WHAT TO DO:
A. In the MapReduce tutorial, what does the Shuffle/Sort phase do?
B. Please resume the MapReduce tutorial from the point where it stops.

TEXT EXCERPT:
++++++++++++++++++++

# 🗂️ MapReduce Tutorial
## 1. 🔍 What is MapReduce?
MapReduce is a programming model designed to process large-scale data in a distributed and parallel fashion.

It consists of three major phases:

- Map: Process input data and output intermediate key-value pairs.

- Shuffle/Sort: Group all intermediate values by their key.

- Reduce: Aggregate the values associated with each key to produce the final output​

## 2. MapReduce Use Case: Word Count
### 2.1 Map Phase
1. Read input data line by line.
2. Tokenize each line into words.
3. Emit (word, 1) for each word

In [1]:
def map_phase(input_file):
    """Reads lines from input_file, yields (word, 1) for each word."""
    with open(input_file, 'r') as f:
        for line in f:
            words = line.strip().split()
            for word in words:
                yield (word.lower(), 1)   # Convert to lower case

### 2.2 Shuffle/Sort Phase
We need to group by the key (the word). 

In [2]:
def shuffle_and_sort(mapped_data):
    """Groups the mapped data by key (word)."""
    sorted_data = {}
    for key, value in mapped_data:
        if key not in sorted_data:
            sorted_data[key] = []
        sorted_data[key].append(value)
    return sorted_data

### 2.3 Reduce Phase
For each word (key), we want to sum up the counts:

In [3]:
def reduce_phase(shuffled_data):
    """For each word key, sum up all the values."""
    reduced_data = {}
    for key, values in shuffled_data.items():
        reduced_data[key] = sum(values)
    return reduced_data

### 2.4 Putting It All Together

In [4]:
# 1. Map
mapped = map_phase("input.txt")

# 2. Shuffle/Sort
shuffled = shuffle_and_sort(mapped)

# 3. Reduce
reduced_result = reduce_phase(shuffled)

# Print or save results
for word, count in reduced_result.items():
    print(f"{word}: {count}")

mapreduce: 2
is: 3
a: 3
programming: 1
model: 1
for: 1
processing: 1
large: 1
data: 2
sets.: 1
it: 1
inspired: 1
by: 1
the: 4
map: 2
and: 2
reduce: 2
functions: 1
commonly: 1
used: 2
in: 2
functional: 1
programming.: 1
function: 2
applies: 1
transformation: 1
to: 1
each: 1
element: 1
of: 1
collection,: 1
while: 1
aggregates: 1
results.: 1
enables: 1
distributed: 1
computing: 1
across: 1
many: 1
machines.: 1
this: 1
approach: 1
widely: 1
big: 1
processing,: 1
including: 1
log: 1
analysis: 1
indexing.: 1


## 3. MapReduce Use Case: Calculate Mean and Variance
### 3.1 Map Phase: Each input data point emits `(value, value², count=1)`.

In [5]:
def map_phase(input_file):
    """Reads numbers from input_file and emits (x, x^2, 1) for each number."""

++++++++++++++++++++

DATASET CONTENT:

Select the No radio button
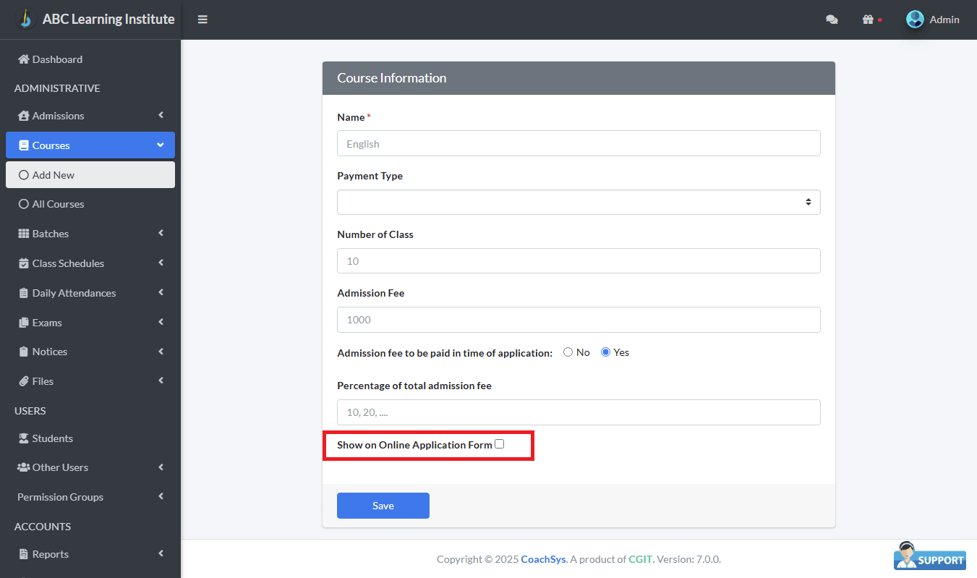 point(568,352)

++++++++++++++++++++

RESULTS FOR EACH TASK:
A. It groups all intermediate values by their key.

B.
    with open(input_file, 'r') as f:
        for line in f:
            number = float(line.strip())  # Convert string to float
            yield (number, number ** 2, 1)  # Emit (x, x², count=1)

### 3.2 Shuffle/Sort: Groups all mapped values together.

In [6]:
def shuffle_and_sort(mapped_data):
    """Since we are computing global statistics, this simply collects all mapped data."""
    sum_x = 0
    sum_x2 = 0
    count = 0
    for x, x2, c in mapped_data:
        sum_x += x
        sum_x2 += x2
        count += c
    return sum_x, sum_x2, count

### 3.3 Reduce Step: Compute sum, sum of squares, and count to derive the mean and variance.

In [7]:
def reduce_phase(shuffled_data):
    """Computes mean and variance from aggregated data."""
    sum_x, sum_x2, count = shuffled_data
    if count == 0:
        return None, None  # Avoid division by zero

    mean = sum_x / count
    variance = (sum_x2 / count) - (mean ** 2)
    
    return mean, variance

### 3.4 Putting It All Together

In [8]:
# 1. Map Phase
mapped = map_phase("numbers.txt")  # Input file with numbers

# 2. Shuffle & Sort Phase
shuffled = shuffle_and_sort(mapped)

# 3. Reduce Phase
mean, variance = reduce_phase(shuffled)

# Print Results
print(f"Mean: {mean}")
print(f"Variance: {variance}")

Mean: 30.813900000000007
Variance: 149.0857957899999


## 4. MapReduce Use Case: Linear Regression
We want to fit a linear model: $$y = mx + b$$ using gradient descent, which iteratively updates parameters m (slope) and b (intercept) based on the gradient: $$m:= m - \alpha \frac{1}{N}\sum_i((mx_i+b-y_i)x_i)$$
where:
- $\alpha$ is the learning rate.
- $N$ is the number of data points.

### 4.1 Mapper Function
Each mapper reads a subset of the data and computes the partial gradients for m and b:

In [9]:
def map_phase(input_file, m, b):
    """Computes the partial gradients for m and b for each chunk."""
    with open(input_file, 'r') as f:
        for line in f:
            x, y = map(float, line.strip().split(','))  # Read X and Y
            error = (m * x + b) - y  # Compute error
            gradient_m = error * x   # Partial derivative w.r.t. m
            gradient_b = error       # Partial derivative w.r.t. b
            yield (1, (gradient_m, gradient_b, 1))  # Emit (key=1, values=(∂m, ∂b, count=1))

### 4.2 Shuffle & Sort Phase
This step groups all partial gradients from different mappers.

In [10]:
def shuffle_and_sort(mapped_data):
    """Aggregates partial gradients from all mappers."""
    sum_gradient_m = sum_gradient_b = count = 0
    for _, (gradient_m, gradient_b, c) in mapped_data:
        sum_gradient_m += gradient_m
        sum_gradient_b += gradient_b
        count += c
    return sum_gradient_m, sum_gradient_b, count

### 4.3 Reducer Function
The reducer aggregates the gradients and updates m and b:

In [11]:
def reduce_phase(shuffled_data, m, b, alpha):
    """Updates m and b using the averaged gradients."""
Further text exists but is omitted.